>>>>
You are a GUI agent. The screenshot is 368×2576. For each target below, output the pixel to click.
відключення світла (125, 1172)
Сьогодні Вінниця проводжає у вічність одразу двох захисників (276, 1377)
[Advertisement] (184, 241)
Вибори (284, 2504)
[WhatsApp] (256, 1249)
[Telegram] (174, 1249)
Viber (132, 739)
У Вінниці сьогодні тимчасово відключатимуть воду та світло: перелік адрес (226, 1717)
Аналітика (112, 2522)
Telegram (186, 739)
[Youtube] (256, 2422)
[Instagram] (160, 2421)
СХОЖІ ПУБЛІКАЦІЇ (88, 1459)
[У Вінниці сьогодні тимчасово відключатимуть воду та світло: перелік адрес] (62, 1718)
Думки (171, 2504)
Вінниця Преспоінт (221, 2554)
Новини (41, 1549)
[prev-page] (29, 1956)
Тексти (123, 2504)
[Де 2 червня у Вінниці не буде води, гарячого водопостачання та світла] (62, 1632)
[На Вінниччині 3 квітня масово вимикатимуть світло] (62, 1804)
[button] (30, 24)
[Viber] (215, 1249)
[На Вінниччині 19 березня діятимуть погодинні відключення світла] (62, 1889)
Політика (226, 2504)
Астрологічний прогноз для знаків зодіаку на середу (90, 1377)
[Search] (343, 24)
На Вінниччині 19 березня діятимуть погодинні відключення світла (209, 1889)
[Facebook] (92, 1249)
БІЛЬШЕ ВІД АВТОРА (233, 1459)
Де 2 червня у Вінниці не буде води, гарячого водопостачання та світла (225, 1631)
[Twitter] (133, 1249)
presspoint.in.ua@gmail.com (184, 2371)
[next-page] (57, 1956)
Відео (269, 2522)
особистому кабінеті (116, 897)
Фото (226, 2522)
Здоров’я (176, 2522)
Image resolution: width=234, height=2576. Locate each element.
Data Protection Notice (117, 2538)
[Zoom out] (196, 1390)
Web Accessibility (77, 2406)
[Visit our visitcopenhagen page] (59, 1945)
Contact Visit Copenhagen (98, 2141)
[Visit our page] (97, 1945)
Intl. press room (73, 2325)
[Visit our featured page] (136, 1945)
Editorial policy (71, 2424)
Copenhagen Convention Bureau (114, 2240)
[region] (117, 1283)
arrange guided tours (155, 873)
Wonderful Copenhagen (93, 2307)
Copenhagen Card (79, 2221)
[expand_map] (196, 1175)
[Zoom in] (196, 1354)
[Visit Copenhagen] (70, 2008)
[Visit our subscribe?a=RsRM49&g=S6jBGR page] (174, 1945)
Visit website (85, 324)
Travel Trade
<<<<
>>>>
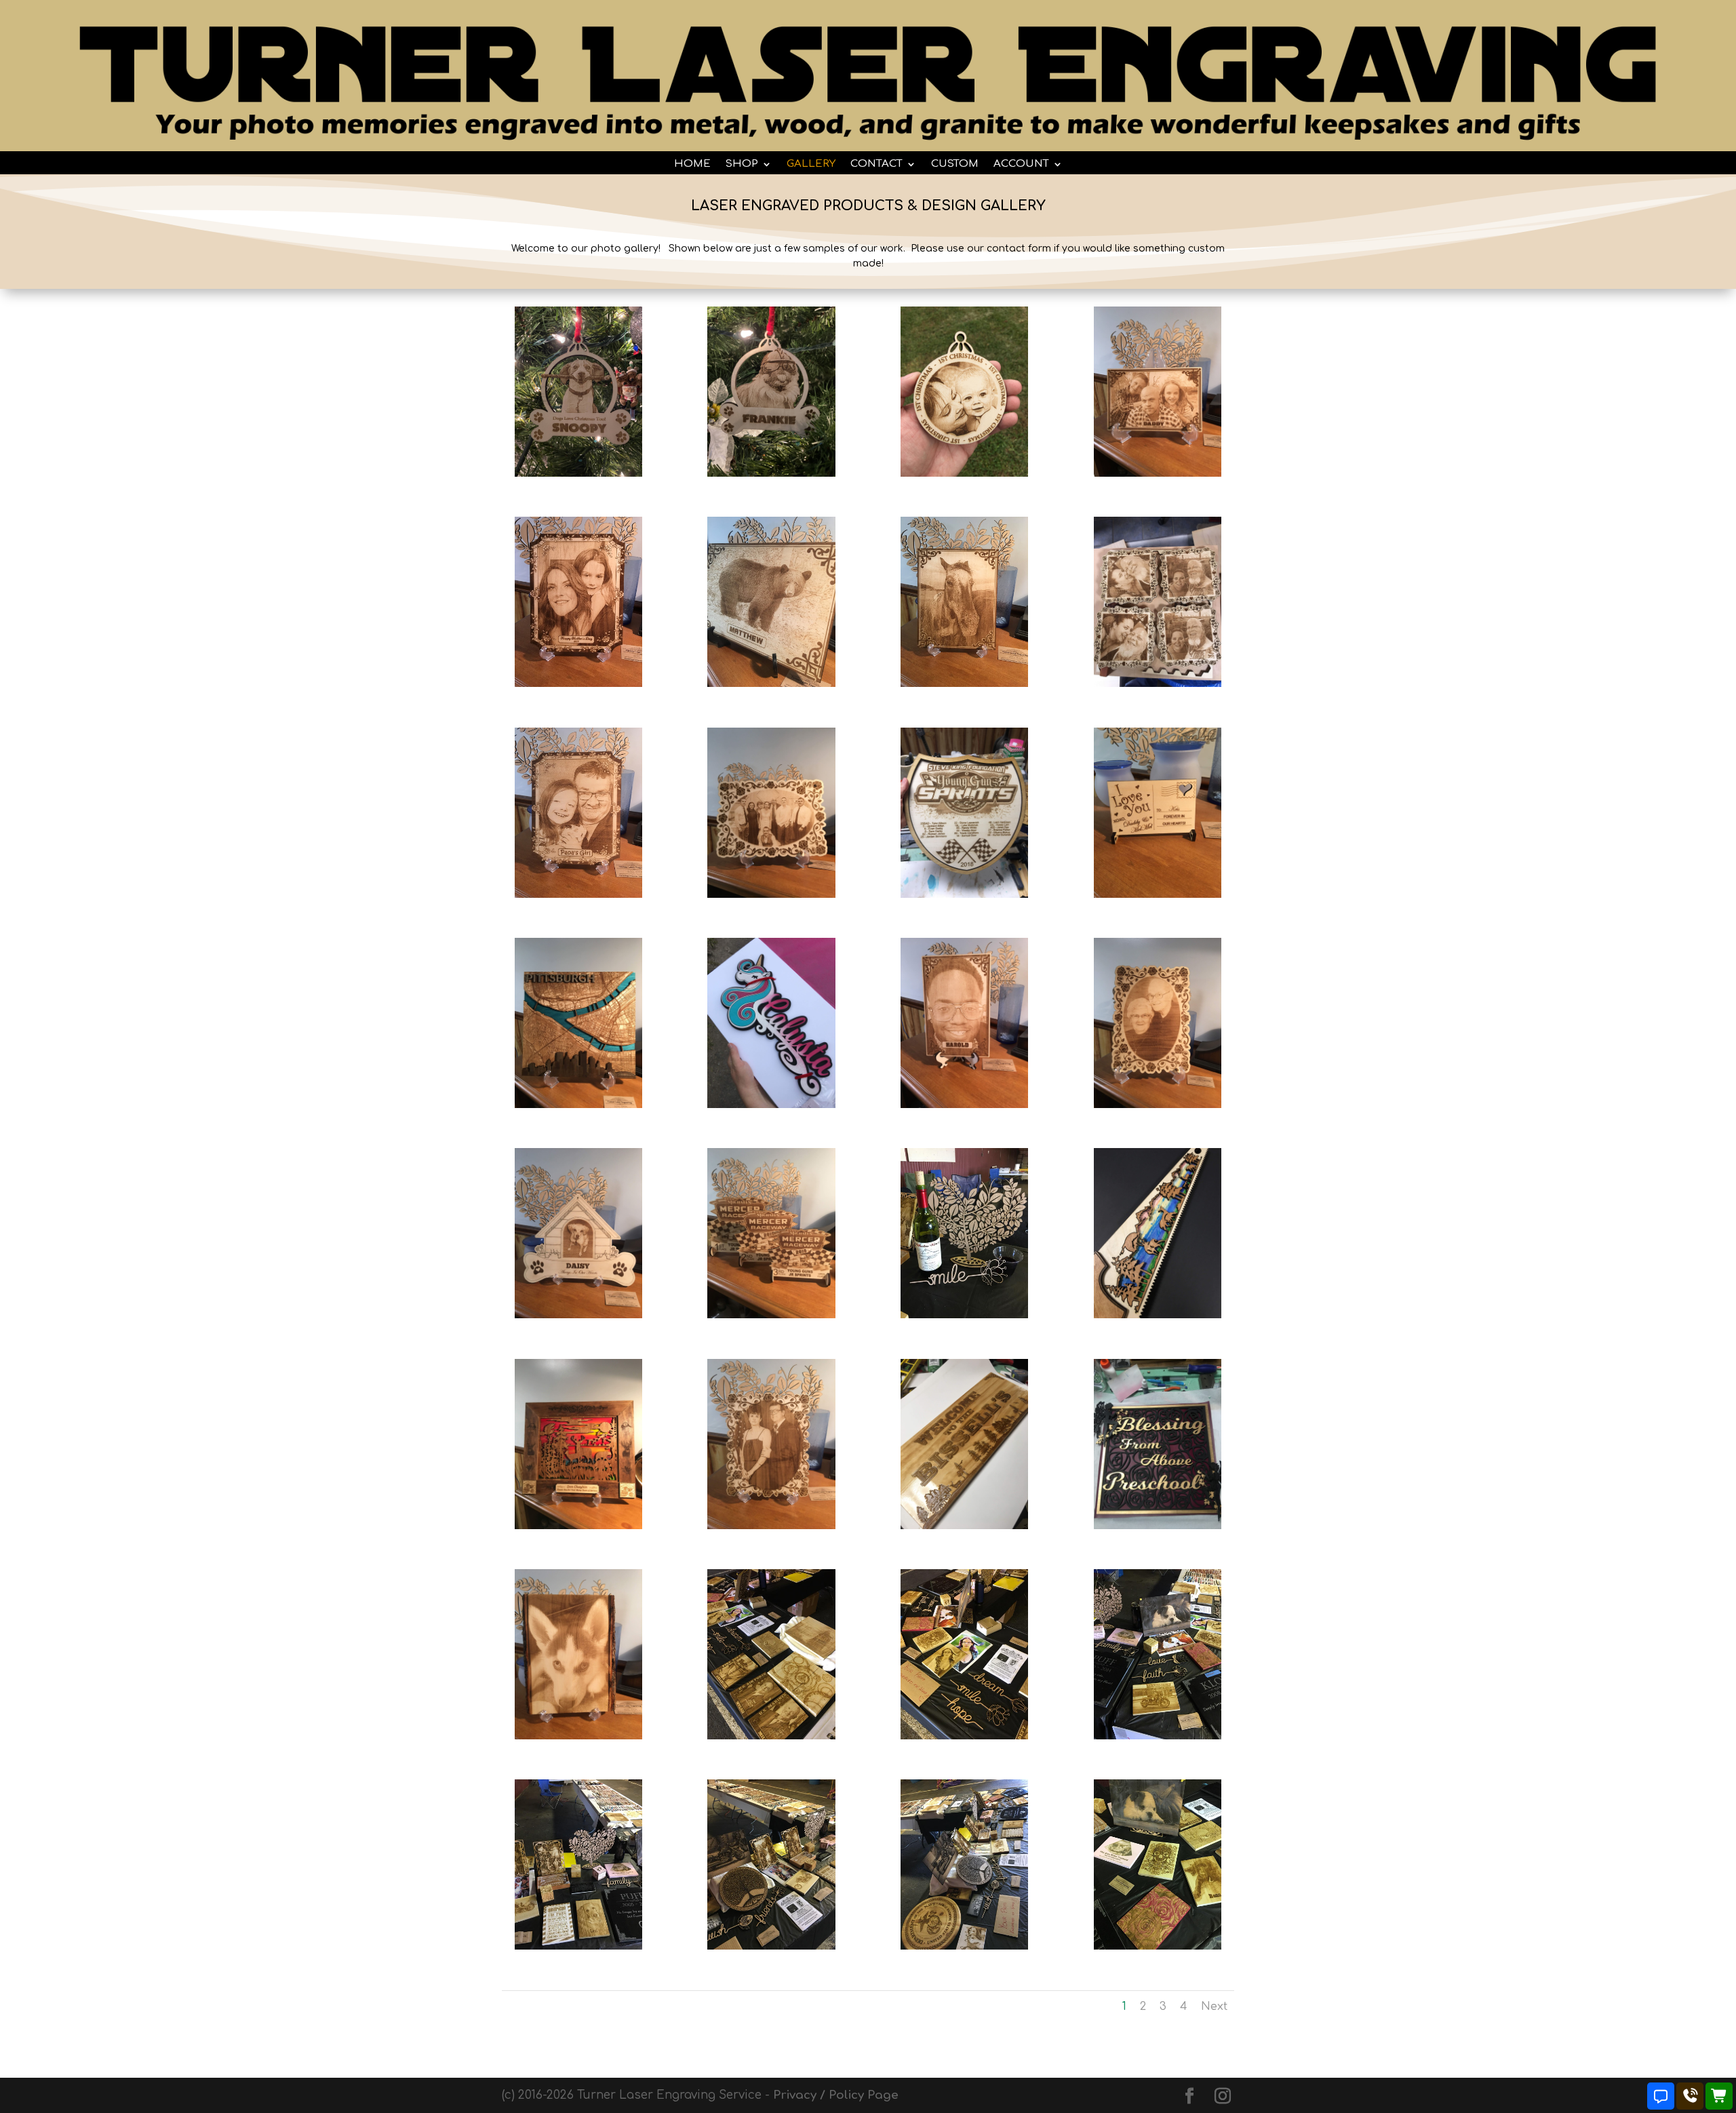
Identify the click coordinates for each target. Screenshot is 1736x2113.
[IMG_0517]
<<<<
**WHAT THIS TASK INVOLVES**
Filter the records above for lines containing the word "червня", and copy those lines.

**EXERCISE SOLUTION**
[Де 2 червня у Вінниці не буде води, гарячого водопостачання та світла] (62, 1632)
Де 2 червня у Вінниці не буде води, гарячого водопостачання та світла (225, 1631)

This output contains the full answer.